Sorry folks, but God rarely works like that.And in my experience when he has to shout really loudly as he did at Paul then something is wrong because you can’t hear him in other ways, speaking as the still, small voice in our day-to-day. (And let’s face it the murder and persecution Paul was enthusiastically engaged in was  very wrong and needed a good shouting.)

More importantly faith is not like that. You don’t wake up in the morning and BELIEVE! without doubts, fears, questioning. Even if you do wake up like that and manage to pull it off for many years that point will come where you say – “I don’t know what I believe any more, I don’t even know if I believe any more.”

Even Jesus shouted out “Why have you forsaken me?”

And that’s what it feels like when you first doubt or second doubt or third doubt – you get where I’m going.
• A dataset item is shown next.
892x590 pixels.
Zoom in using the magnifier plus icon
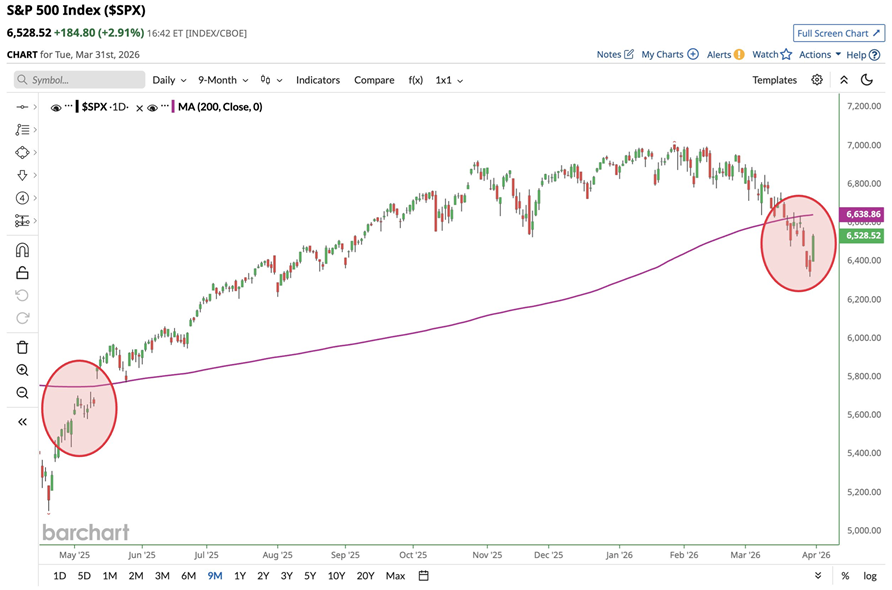click(x=22, y=370)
But I have good news. What I got instead of Damascus Road was a short anecdote about an old lady someone had met who said something along the lines of “Some people get their faith like a gushing river, I got mine like a dripping tap”. That dripping tap is how I have received my faith.

Slowly, over the months and years, you read something that chimes, you see something that rings true, you survive something horrendous and God is with you and your faith bucket gets filled up drip by drip. I think this might be more common than we are led to believe and it’s enormously comforting to know that it’s been this way for people before you. That not everyone is a perfect Christian reborn in an instant of earth shattering glory.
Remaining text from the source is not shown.